Thoughtful radicals are challenging the cycle of violence with prayer.


And what is perhaps most undervalued in the Middle East today is a genuinely radical theology practiced by thoughtful radicals willing to challenge the cycle of violence with confident prayer that refuses to accept killing as indigenous, inevitable, or natural.

Nearly two thousand years ago, the Apostle Paul was at least as familiar with the region’s blood feuds and tribal treacheries as anyone today. He walked through all of it every day. Yet he saw beyond the violence and was able to declare, “Ye are all the children of God by faith in Christ Jesus.” He went further, boldly seeing beyond tribal differences: “There is neither Jew nor Greek, there is neither bond nor free, there is neither male nor female: for ye are all one in Christ Jesus.”

Paul’s radical theology was based on the even more revolutionary theology of Jesus that does not sanction holy wars, crusades, or jihads. It is a theology that is the antithesis of violence.

Jesus called on us to pray for those we perceive as enemies.

Jesus declared, “But I say to all of you who will listen to me: love your enemies, do good to those who hate you, bless those who curse you, and pray for those who treat you spitefully.” He called on each of us to pray for those perceived to be enemies.

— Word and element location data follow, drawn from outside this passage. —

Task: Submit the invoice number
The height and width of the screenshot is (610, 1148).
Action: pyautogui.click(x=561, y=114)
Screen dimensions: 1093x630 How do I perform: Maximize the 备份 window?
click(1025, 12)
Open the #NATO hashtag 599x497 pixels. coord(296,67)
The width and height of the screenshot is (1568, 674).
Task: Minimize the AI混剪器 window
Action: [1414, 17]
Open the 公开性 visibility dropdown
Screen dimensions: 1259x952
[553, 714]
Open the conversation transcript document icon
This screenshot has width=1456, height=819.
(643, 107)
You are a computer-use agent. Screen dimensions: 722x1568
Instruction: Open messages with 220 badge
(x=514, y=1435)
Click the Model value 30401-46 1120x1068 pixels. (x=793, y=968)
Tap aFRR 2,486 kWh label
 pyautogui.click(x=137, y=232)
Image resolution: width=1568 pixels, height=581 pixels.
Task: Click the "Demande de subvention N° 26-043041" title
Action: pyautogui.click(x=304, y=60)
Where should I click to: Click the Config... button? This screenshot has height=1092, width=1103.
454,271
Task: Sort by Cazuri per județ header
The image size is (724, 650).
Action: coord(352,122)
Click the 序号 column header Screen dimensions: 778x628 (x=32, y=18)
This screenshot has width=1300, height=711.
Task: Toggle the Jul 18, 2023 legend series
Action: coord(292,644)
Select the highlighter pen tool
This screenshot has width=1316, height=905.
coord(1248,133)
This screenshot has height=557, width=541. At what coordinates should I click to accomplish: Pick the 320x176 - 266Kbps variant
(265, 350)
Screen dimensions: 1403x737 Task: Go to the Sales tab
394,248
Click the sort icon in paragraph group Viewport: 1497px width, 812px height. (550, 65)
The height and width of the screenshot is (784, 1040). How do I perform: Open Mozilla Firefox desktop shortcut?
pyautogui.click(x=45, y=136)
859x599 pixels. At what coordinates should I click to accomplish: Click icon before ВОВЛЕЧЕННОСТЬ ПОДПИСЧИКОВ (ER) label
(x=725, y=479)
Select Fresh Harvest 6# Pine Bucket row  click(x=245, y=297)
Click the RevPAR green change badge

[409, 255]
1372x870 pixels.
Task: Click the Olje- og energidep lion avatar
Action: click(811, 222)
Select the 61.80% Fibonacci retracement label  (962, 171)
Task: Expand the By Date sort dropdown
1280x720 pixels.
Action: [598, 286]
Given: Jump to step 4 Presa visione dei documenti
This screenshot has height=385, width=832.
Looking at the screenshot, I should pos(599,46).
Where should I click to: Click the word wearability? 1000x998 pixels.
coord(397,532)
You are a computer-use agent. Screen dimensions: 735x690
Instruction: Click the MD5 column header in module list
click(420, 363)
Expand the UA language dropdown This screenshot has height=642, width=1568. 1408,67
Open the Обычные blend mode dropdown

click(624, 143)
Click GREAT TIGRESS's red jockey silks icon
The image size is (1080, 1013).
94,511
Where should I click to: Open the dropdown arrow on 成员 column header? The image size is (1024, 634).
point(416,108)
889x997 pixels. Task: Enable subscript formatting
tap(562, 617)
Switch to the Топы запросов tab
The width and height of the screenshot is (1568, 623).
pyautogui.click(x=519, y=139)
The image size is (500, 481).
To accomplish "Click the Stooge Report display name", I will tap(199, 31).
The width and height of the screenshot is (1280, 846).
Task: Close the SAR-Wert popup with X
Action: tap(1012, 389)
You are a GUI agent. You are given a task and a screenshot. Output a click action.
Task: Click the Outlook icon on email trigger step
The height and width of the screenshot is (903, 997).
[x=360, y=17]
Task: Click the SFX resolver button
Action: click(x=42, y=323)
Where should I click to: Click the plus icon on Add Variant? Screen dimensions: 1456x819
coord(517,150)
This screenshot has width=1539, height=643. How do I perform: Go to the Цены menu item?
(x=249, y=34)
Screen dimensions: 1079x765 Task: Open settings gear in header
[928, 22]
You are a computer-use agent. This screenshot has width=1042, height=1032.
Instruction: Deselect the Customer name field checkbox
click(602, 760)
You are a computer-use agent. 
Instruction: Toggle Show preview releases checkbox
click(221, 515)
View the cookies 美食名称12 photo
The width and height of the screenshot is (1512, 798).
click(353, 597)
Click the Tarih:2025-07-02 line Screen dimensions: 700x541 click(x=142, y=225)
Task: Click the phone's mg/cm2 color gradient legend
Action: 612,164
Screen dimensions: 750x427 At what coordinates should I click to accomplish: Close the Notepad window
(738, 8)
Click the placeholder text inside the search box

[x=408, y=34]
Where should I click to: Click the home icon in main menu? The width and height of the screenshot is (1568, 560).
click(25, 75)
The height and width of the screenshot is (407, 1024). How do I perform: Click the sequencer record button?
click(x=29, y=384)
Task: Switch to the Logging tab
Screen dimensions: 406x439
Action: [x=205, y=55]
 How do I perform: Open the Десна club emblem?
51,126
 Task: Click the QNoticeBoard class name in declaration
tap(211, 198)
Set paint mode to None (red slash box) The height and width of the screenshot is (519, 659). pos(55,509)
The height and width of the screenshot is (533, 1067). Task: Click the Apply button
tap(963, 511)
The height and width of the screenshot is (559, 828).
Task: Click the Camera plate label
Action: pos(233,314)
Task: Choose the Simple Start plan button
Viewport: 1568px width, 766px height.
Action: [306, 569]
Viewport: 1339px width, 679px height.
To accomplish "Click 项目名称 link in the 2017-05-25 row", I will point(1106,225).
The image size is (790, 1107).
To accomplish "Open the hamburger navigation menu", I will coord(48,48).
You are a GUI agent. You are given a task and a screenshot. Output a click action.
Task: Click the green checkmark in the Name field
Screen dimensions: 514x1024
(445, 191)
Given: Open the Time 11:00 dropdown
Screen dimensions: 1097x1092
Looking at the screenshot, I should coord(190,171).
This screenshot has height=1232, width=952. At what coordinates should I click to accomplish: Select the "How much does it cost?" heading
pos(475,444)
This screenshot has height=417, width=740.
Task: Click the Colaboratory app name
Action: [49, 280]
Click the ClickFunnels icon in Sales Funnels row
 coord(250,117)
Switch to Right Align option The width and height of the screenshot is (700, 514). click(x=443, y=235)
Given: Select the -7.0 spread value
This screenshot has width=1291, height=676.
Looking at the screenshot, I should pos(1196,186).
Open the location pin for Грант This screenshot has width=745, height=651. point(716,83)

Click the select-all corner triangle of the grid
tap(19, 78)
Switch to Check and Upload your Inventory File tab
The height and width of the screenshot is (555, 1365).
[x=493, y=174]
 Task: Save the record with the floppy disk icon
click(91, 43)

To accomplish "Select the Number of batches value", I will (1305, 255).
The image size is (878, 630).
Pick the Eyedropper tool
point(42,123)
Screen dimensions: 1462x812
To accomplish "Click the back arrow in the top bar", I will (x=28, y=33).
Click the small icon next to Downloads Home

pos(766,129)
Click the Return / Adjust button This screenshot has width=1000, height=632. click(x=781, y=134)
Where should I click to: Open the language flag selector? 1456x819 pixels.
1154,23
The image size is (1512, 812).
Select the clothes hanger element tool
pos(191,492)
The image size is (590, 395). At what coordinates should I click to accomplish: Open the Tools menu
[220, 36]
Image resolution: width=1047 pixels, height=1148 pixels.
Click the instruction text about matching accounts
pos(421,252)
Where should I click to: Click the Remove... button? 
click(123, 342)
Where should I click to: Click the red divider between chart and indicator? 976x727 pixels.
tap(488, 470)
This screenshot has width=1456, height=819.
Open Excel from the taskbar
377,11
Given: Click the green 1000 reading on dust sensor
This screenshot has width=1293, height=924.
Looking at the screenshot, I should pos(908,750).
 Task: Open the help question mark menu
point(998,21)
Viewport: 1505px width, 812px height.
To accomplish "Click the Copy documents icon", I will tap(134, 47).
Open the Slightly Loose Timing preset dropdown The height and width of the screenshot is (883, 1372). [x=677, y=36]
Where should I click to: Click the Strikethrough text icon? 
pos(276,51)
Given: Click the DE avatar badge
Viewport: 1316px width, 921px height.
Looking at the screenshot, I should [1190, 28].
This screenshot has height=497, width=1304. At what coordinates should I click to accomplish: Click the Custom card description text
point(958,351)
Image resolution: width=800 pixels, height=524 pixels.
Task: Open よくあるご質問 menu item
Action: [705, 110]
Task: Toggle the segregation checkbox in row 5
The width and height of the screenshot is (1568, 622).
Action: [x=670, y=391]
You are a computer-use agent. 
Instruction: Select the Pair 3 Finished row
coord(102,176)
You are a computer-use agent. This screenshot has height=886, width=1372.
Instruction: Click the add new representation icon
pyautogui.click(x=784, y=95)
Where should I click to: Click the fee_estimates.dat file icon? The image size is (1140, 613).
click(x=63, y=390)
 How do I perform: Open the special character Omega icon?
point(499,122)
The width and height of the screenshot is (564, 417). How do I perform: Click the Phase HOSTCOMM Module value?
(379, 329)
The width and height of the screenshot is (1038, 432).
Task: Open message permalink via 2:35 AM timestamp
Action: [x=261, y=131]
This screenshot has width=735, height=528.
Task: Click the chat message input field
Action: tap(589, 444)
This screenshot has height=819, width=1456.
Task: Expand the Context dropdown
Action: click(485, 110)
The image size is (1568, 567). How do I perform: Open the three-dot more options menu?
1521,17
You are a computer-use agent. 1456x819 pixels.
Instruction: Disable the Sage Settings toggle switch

Try though we may, there is no intellectual wiggle room in Jesus’ words. Exceptions were not made then, and are not allowed now—even if Israelis have stolen your patrimony, your father’s house in Ramla, or killed your son with a “rubber bullet” in Ramallah. Or if Palestinians blew up your beloved daughter or wife on a bus in Jerusalem. Or even if US soldiers forced indignities upon your family when they searched your house in Baghdad.

Today, when we are tempted to say, “Yeah, but they don’t think like that” or “They don’t think like we do,” we need to remind ourselves that Paul insisted we are all children of God. What matters most is not how they think, but how we think.

Exercise your right to be spiritually radical—to pray.

Imagine yourself as a journalist or civilian contract employee in Iraq, and that you have been kidnapped, blindfolded, and threatened with execution. Would you not instantly exercise your right to be spiritually radical, your right to pray—especially if someone were holding a knife at your throat or a gun at your head?

What could be more radical than seeing your assailant as Paul did—as a child of God? That is the kind of prayer that causes the haters to put down their knives and guns.

Christ Jesus set the ultimate standard for the spiritual radicalism that changes the world. At his crucifixion he prayed, “Father, forgive them; for they know not what they do.” His demonstration also proved that we don’t have to be crucified because we practice his radical theology of loving our neighbors as ourselves.

Mary Baker Eddy once wrote: “The Christian Scientist cherishes no resentment; he knows that that would harm him more than all the malice of his foes.” And then she added: “I say it with joy,—no person can commit an offense against me that I cannot forgive. Meekness is the armor of a Christian, his shield and his buckler” (Message to The Mother Church for 1902, p. 19).

This is the real, radical theology. It blesses all who practice it, because with nothing to forgive, there ceases to be any destructive sense of victimization, which drives the violence.

Reprinted from the August 7, 2006, issue of the Christian Science Sentinel.
Radical thinking:

Science and Health with Key to the Scriptures by Mary Baker Eddy:
462:25-30
King James Bible:
Gal. 3:26-28
Luke 6:27,28
Luke 23:34

2 Comments:

Blogger Larry said...

Nothing so radical about prayer. It is prayer that can move mountains.

Even ultra conservative Ronald Reagan often quoted a verse in
II Chronicles 7:14.

We are to pray for those we believe to be enemies.

There is nothing so radical about prayer.

10:16 PM  
Blogger Fans and Friends of Lydia Cornell said...

In this article, they are saying that these days everything is so upside down, we act as if killing is actually new or radical. "Radical islam" or radicalism is actually old and tired.

What will change the world is radical prayer: complete reliance on God. There is no "wiggle room" in Christ's teachings. Contrary to what the "Christian" warmongers want to believe.